Write each entry again exactly as shown, but without the images it holds.

════

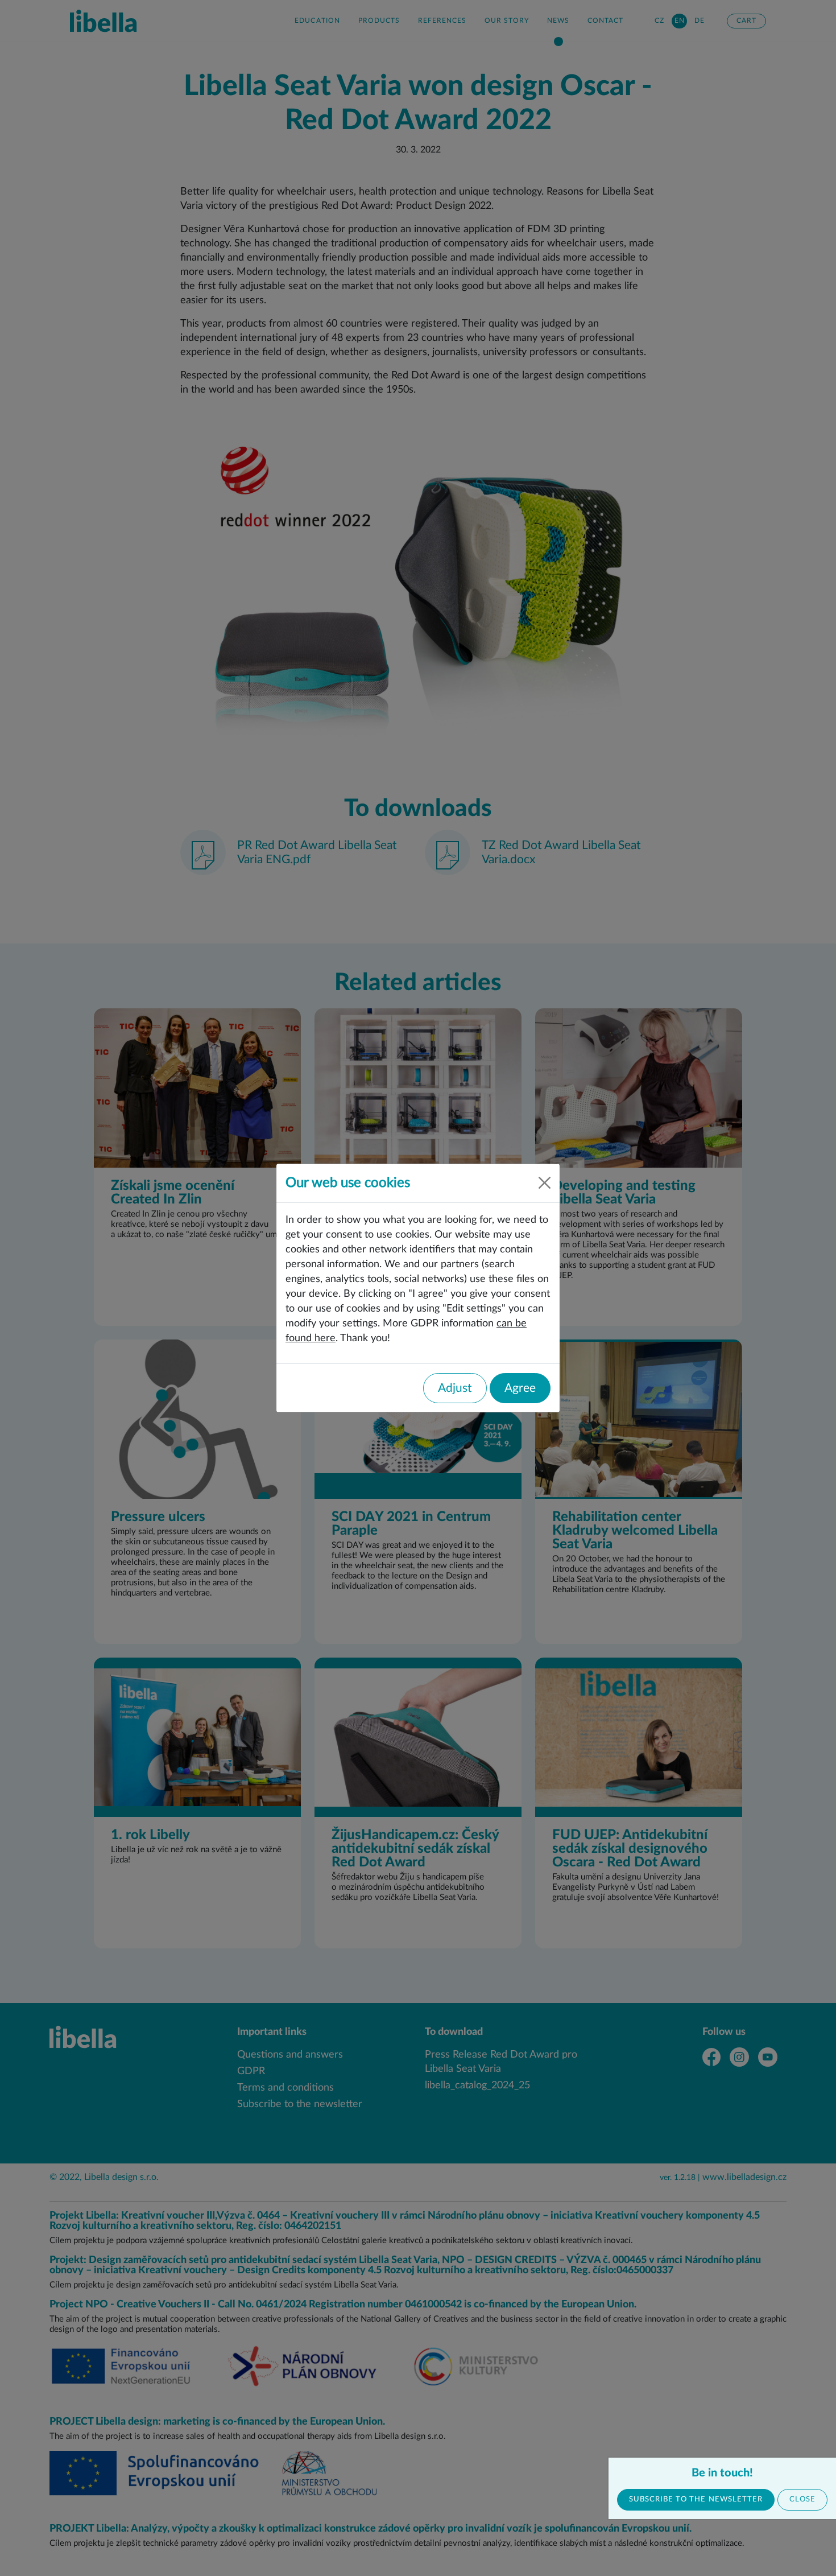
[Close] (544, 1182)
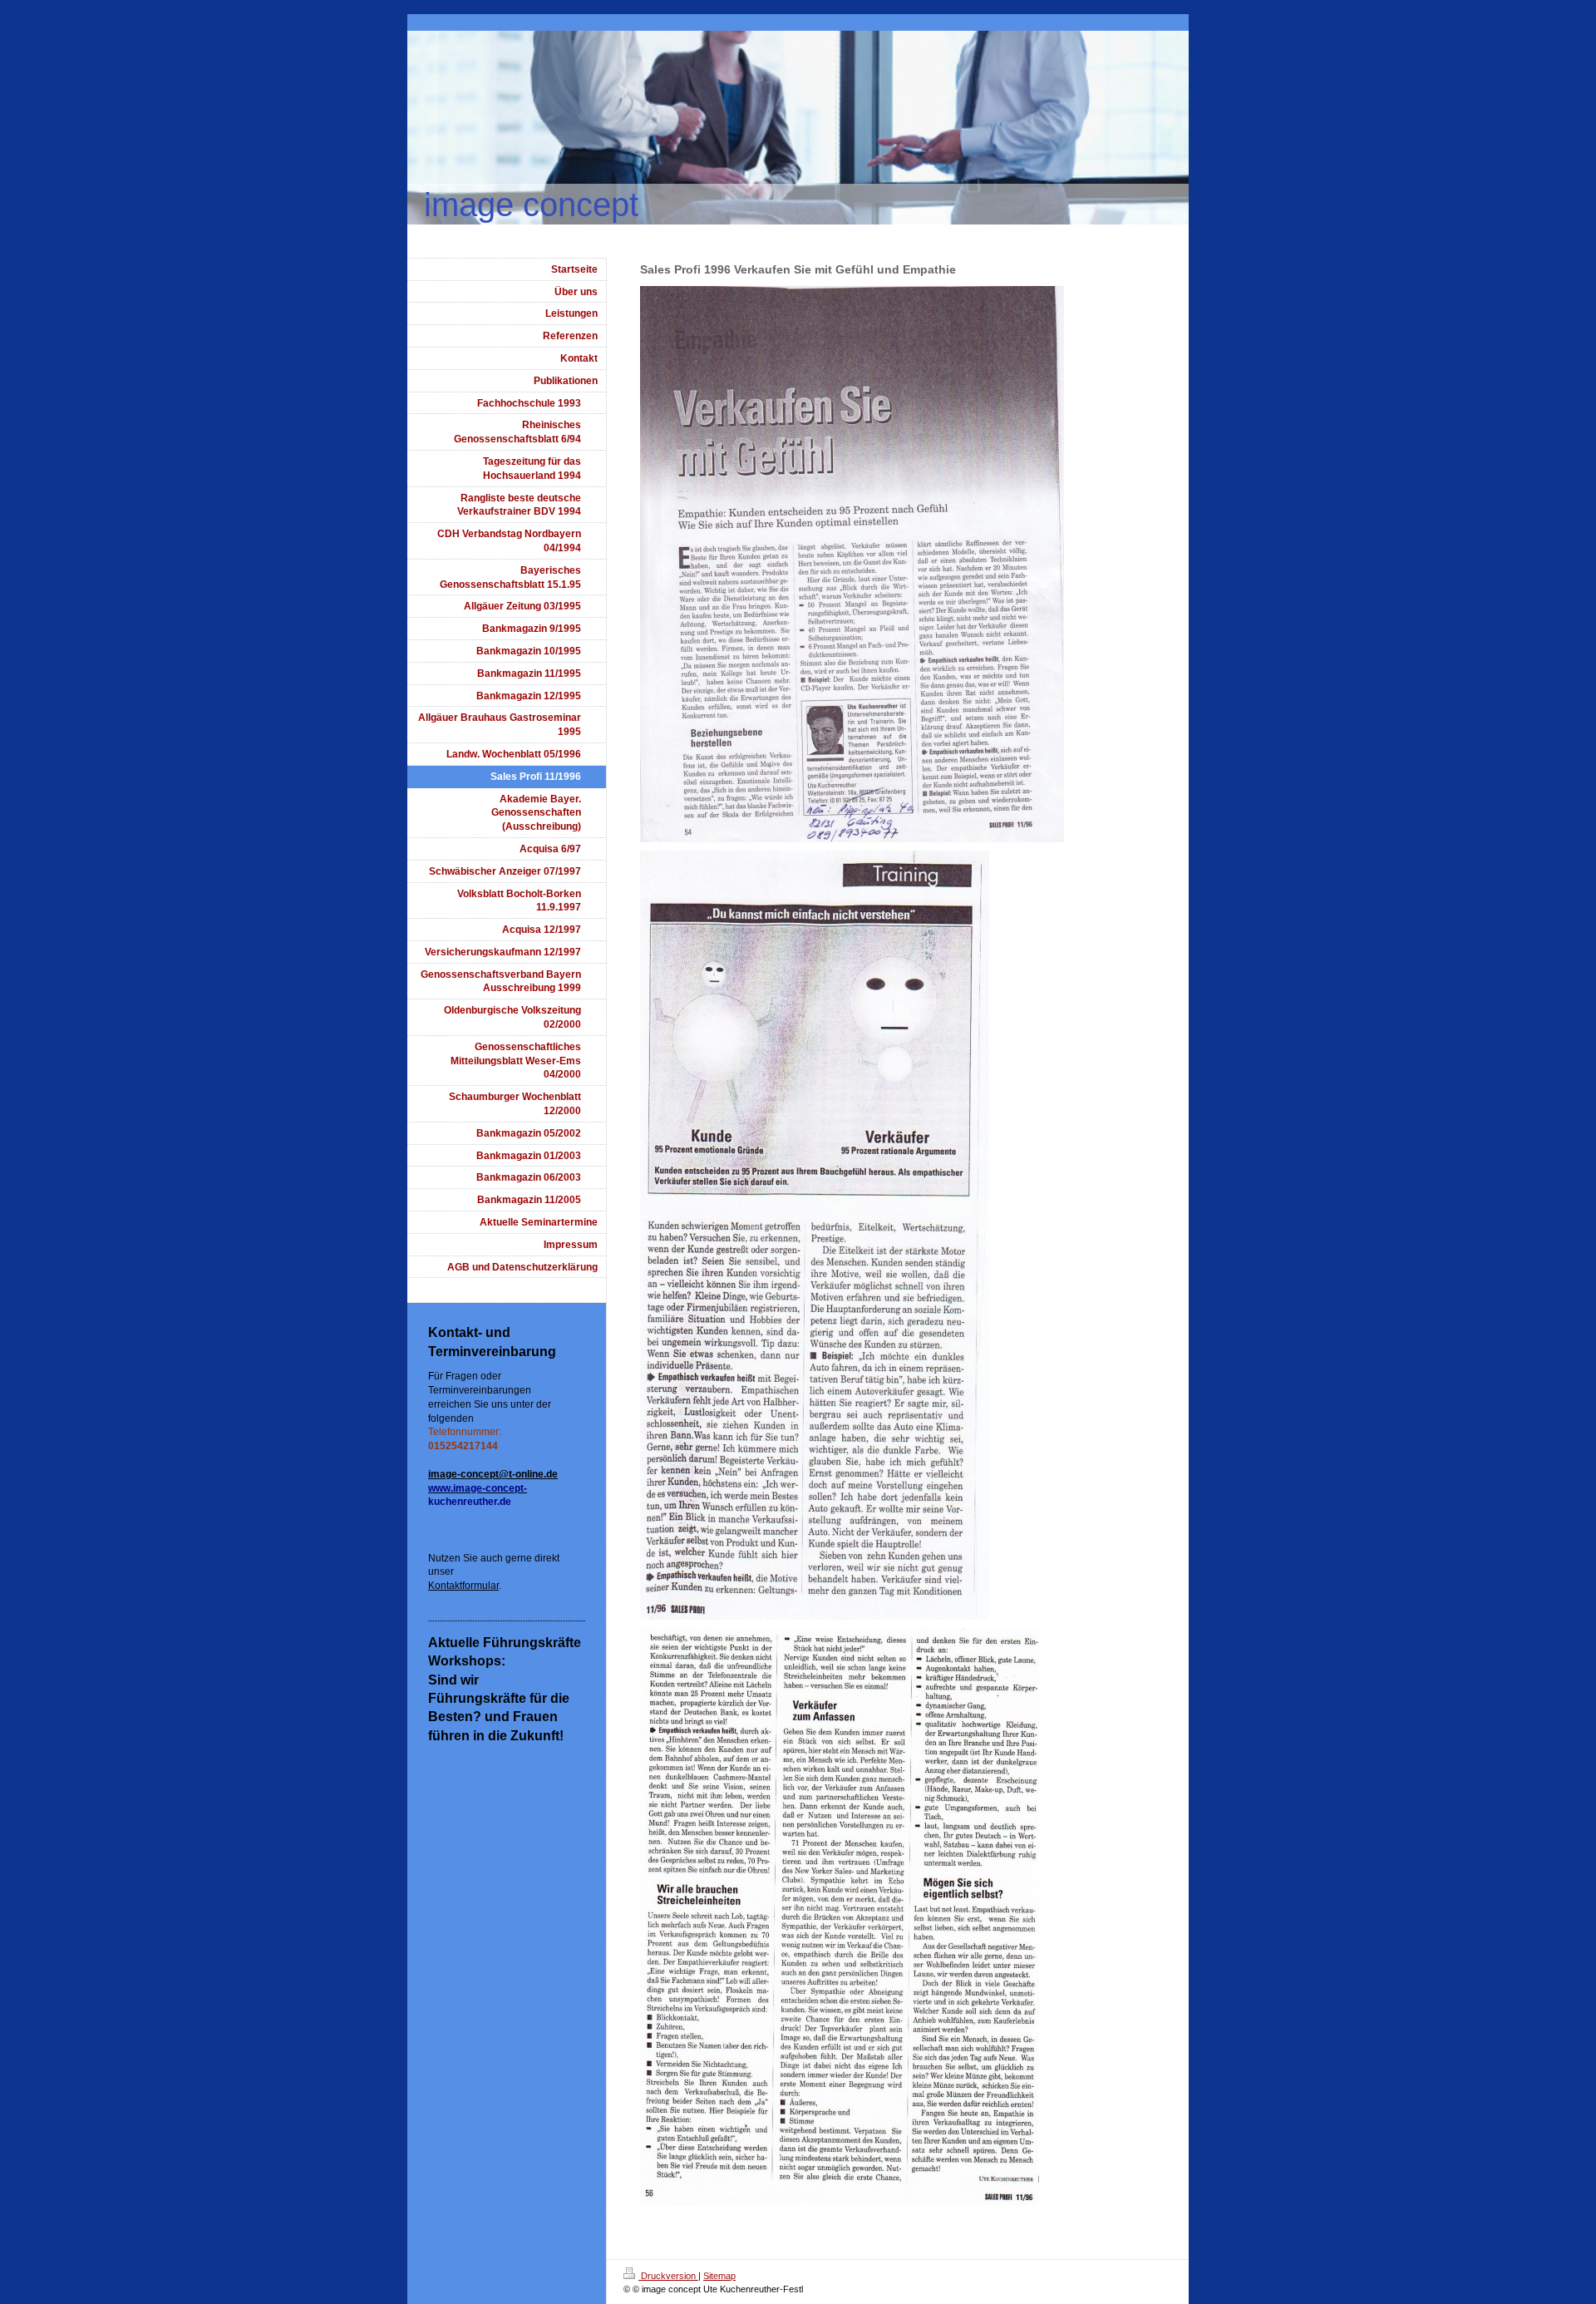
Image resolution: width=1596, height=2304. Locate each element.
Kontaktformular (463, 1585)
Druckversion (668, 2276)
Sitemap (719, 2276)
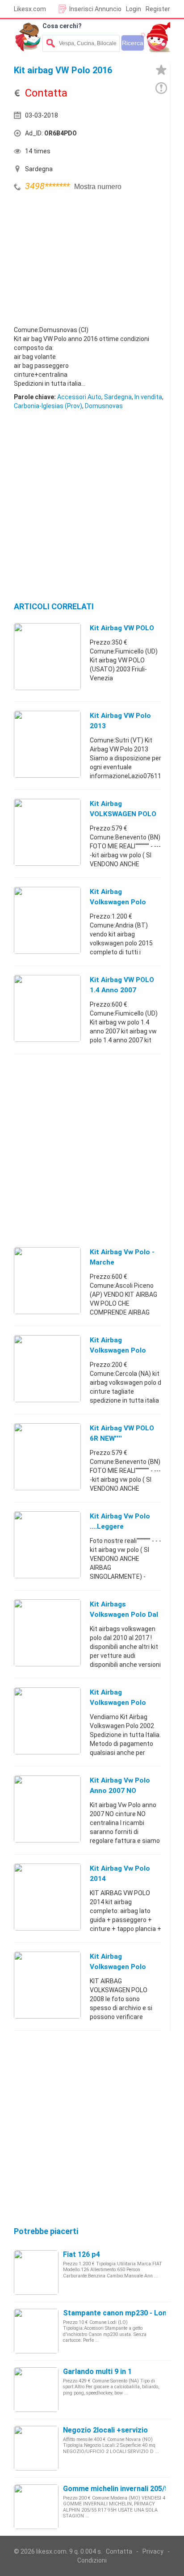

════

▶ Solution to the exercise:
[Close] (544, 1182)
Image resolution: width=1596, height=2304. Locate each element.
Kontaktformular (463, 1585)
Druckversion (668, 2276)
Sitemap (719, 2276)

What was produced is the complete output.